» **Task statement**
Using the data below, gather each line that includes the word "agent".

» **Raw data**

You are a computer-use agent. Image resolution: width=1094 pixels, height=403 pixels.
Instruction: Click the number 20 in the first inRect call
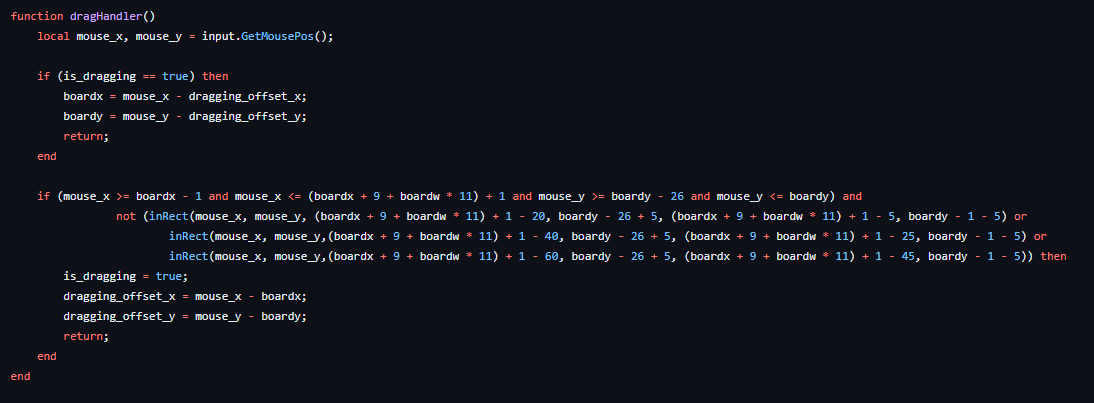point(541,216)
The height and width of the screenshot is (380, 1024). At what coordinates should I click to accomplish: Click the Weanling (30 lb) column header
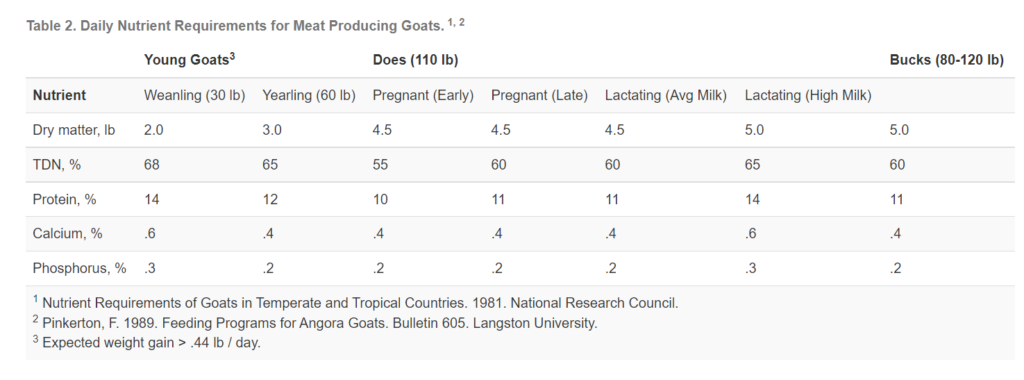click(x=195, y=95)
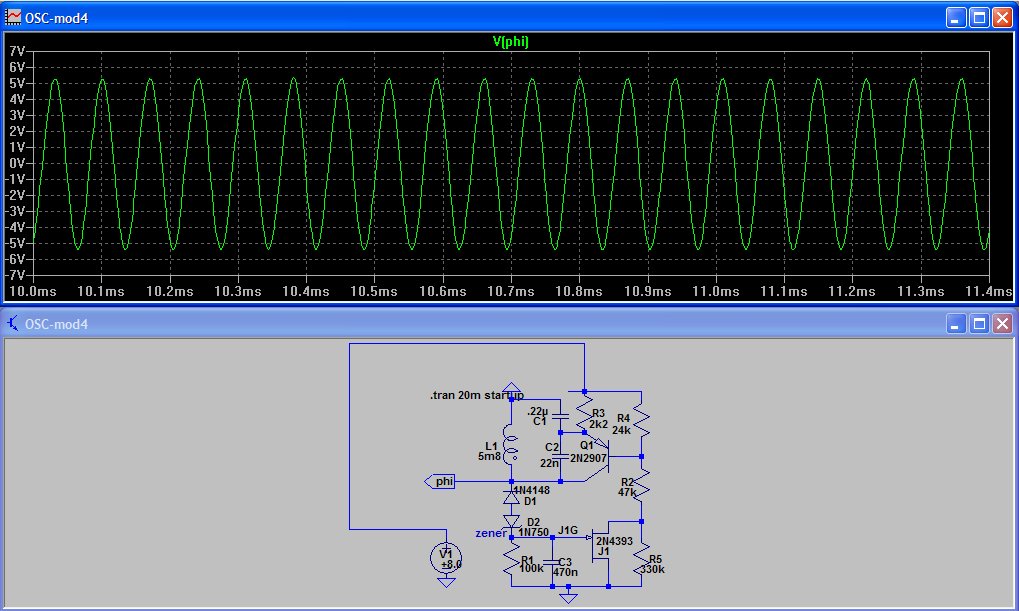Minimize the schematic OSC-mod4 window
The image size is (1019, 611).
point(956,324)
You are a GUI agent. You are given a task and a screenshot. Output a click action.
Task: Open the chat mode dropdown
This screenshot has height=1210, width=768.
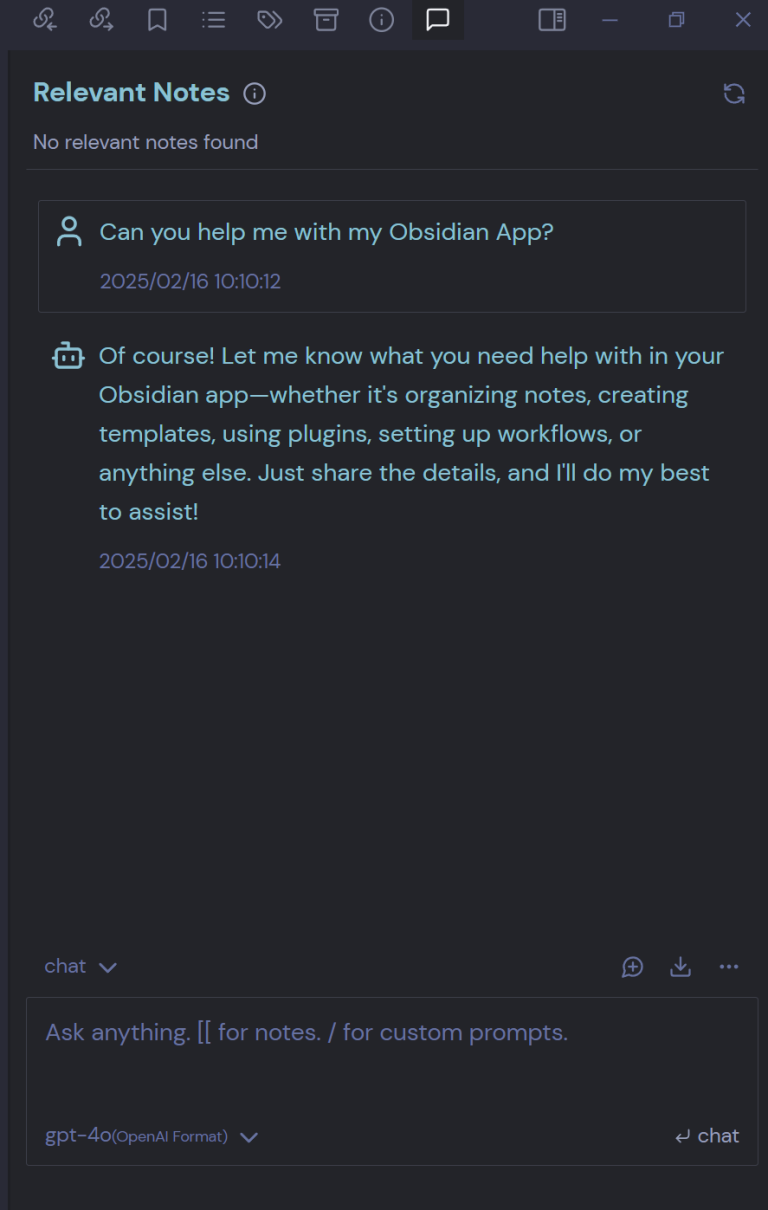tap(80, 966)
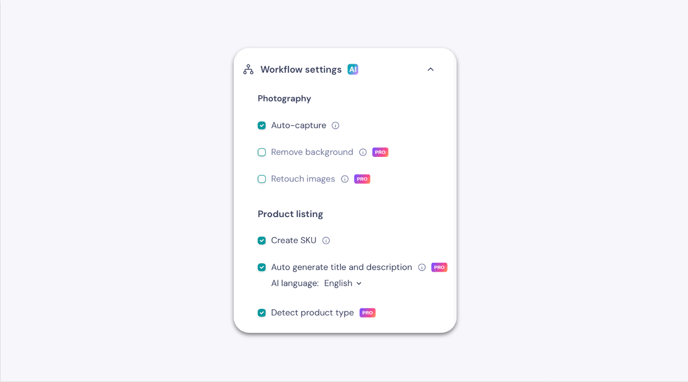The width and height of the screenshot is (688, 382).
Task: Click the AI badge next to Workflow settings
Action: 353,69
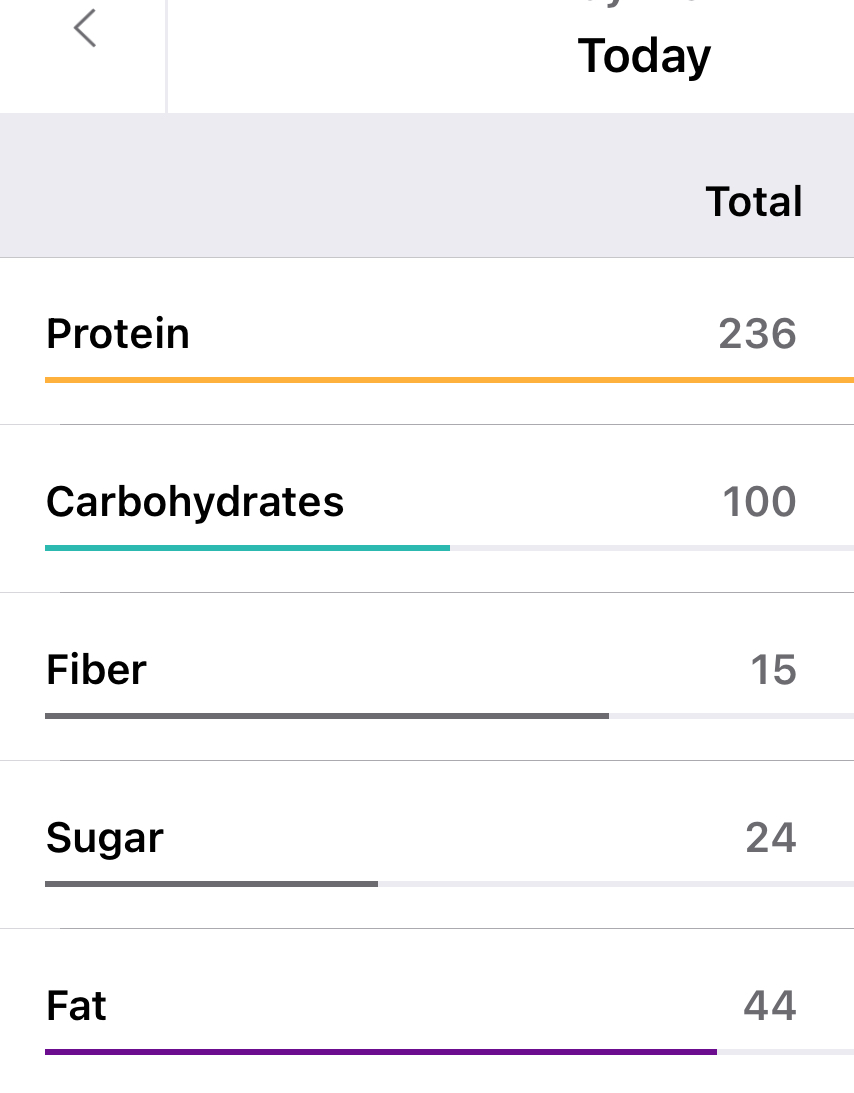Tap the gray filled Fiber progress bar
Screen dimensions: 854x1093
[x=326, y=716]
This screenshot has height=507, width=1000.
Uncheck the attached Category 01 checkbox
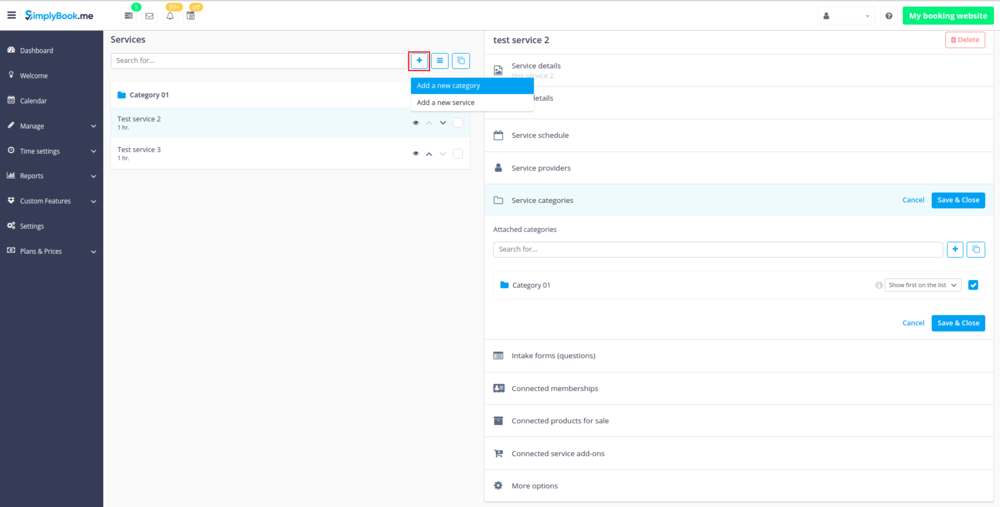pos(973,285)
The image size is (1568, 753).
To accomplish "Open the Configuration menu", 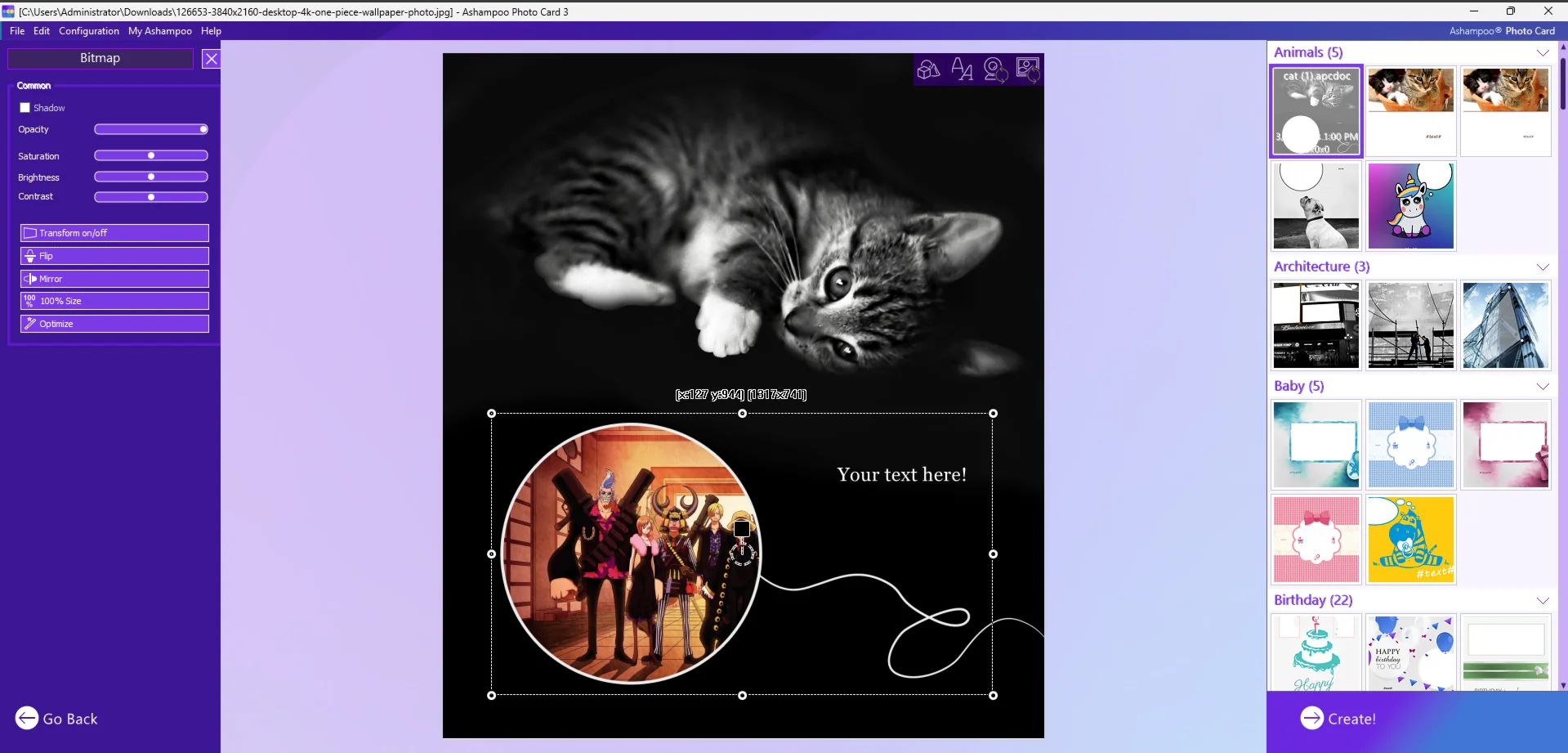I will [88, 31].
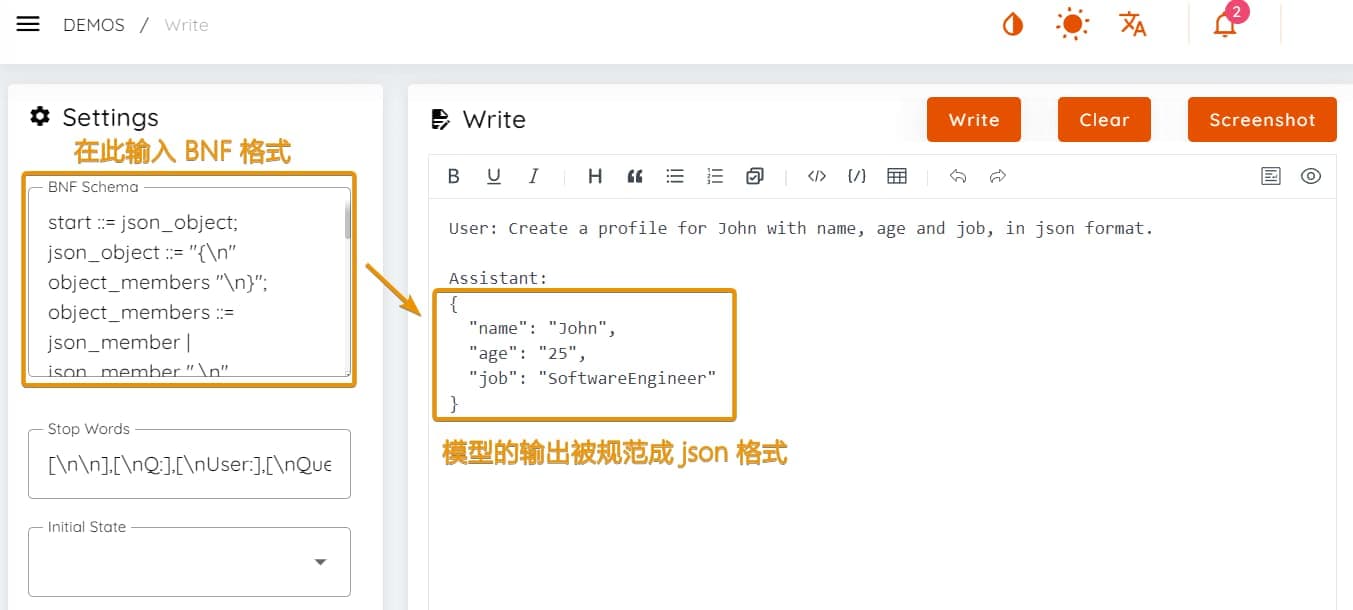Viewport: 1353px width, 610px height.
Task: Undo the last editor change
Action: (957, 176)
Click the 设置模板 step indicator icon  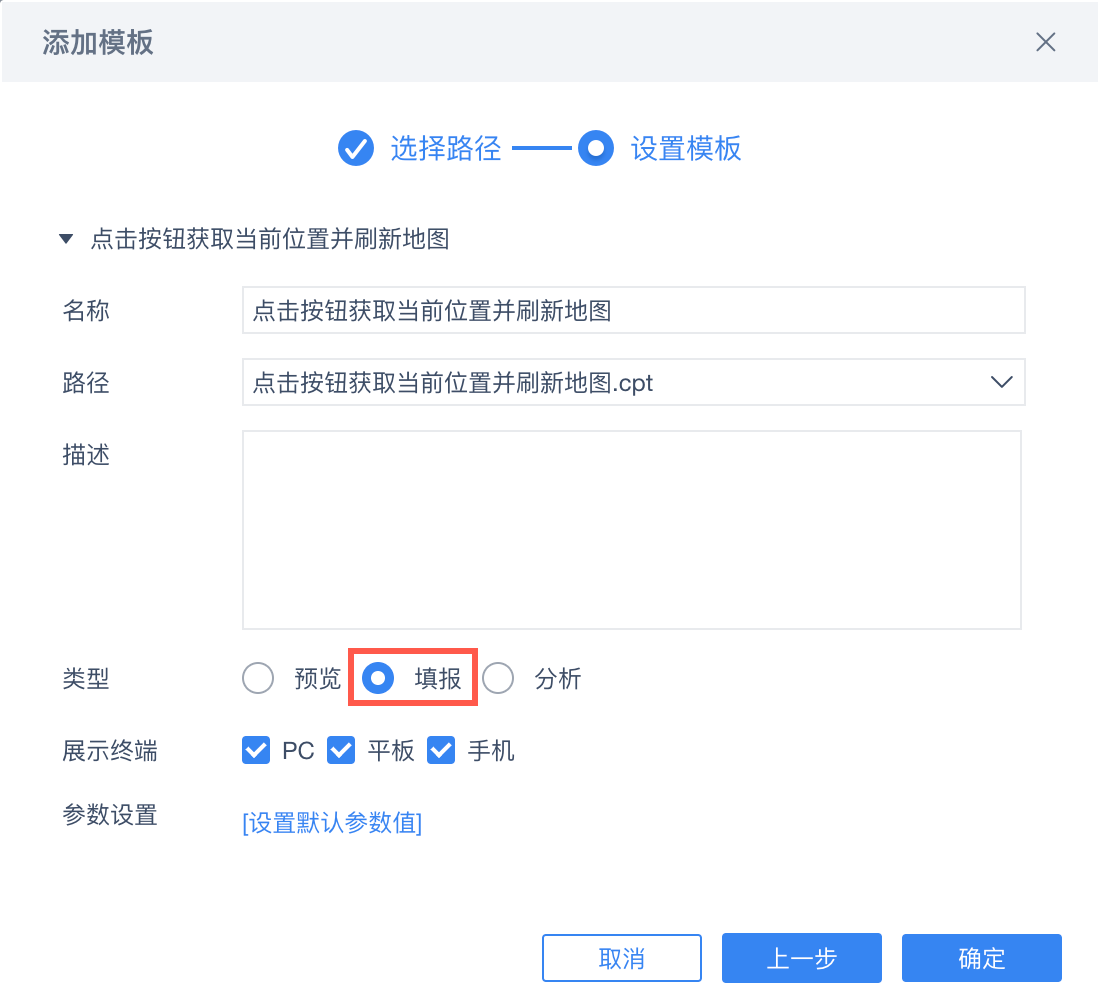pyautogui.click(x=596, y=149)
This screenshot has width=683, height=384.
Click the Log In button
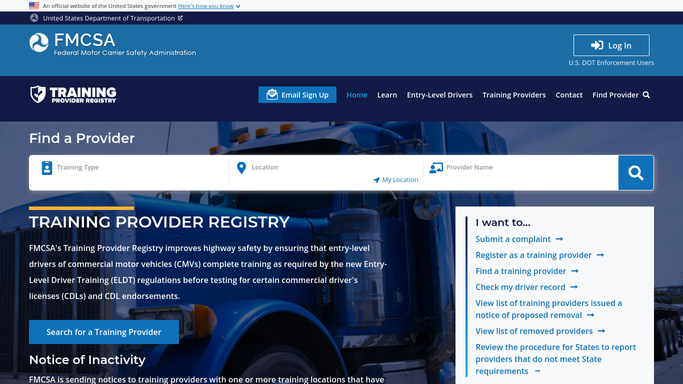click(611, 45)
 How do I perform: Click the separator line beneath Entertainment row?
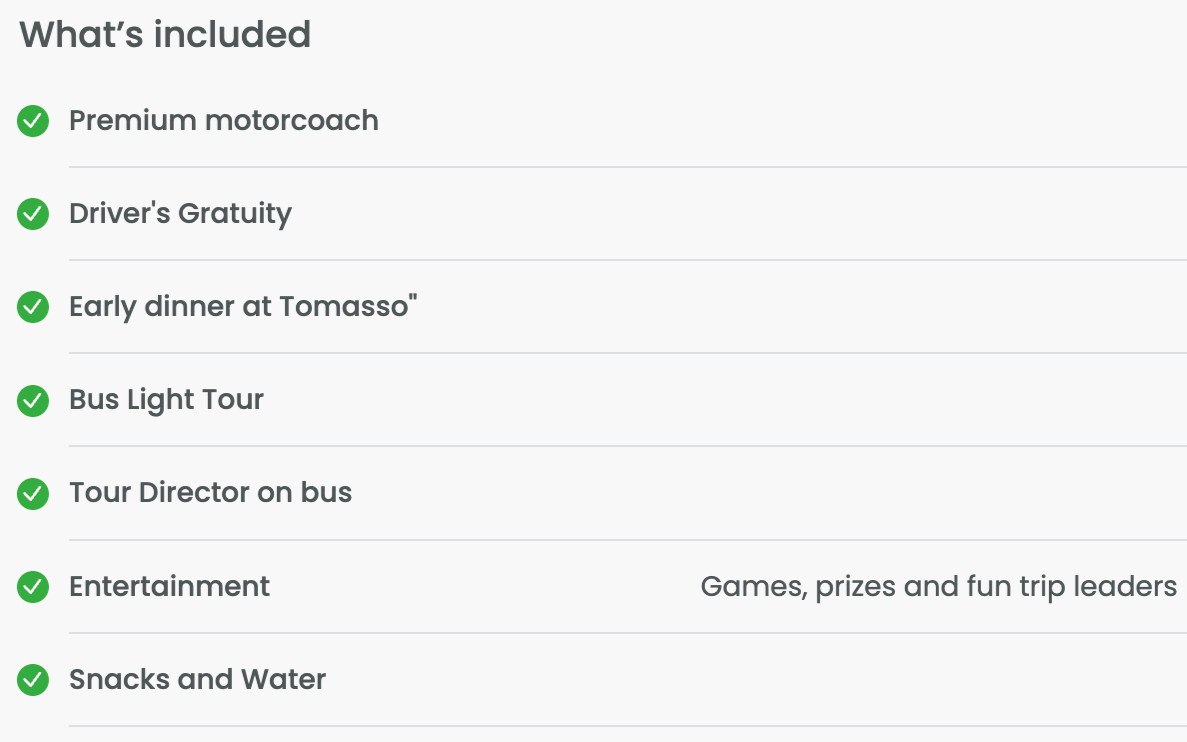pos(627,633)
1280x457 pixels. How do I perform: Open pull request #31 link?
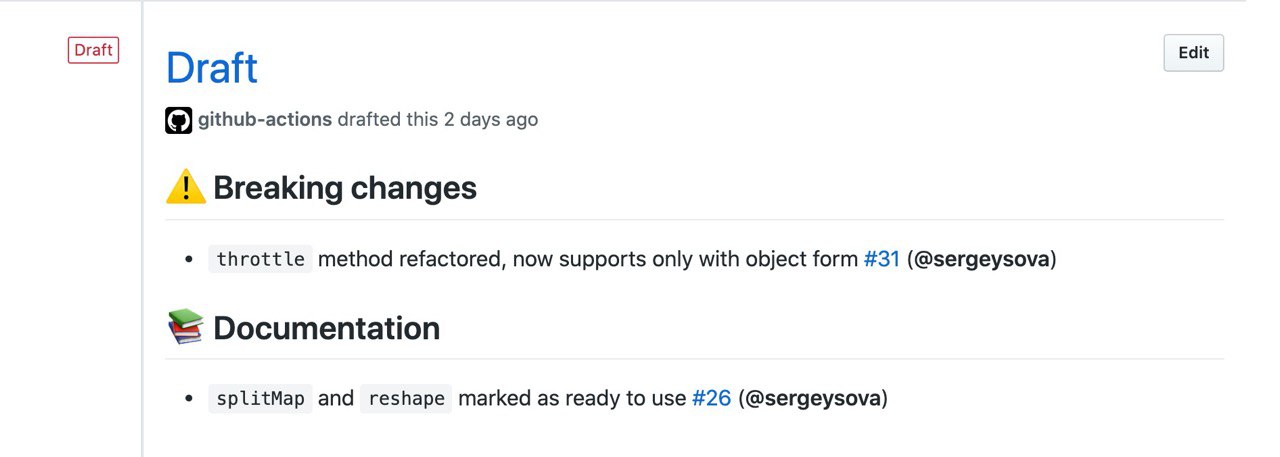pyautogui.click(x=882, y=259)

» **Response box**
You are a computer-use agent. Image resolution: width=1094 pixels, height=403 pixels.
You are a GUI agent. You are given a task and a screenshot. Output a click action.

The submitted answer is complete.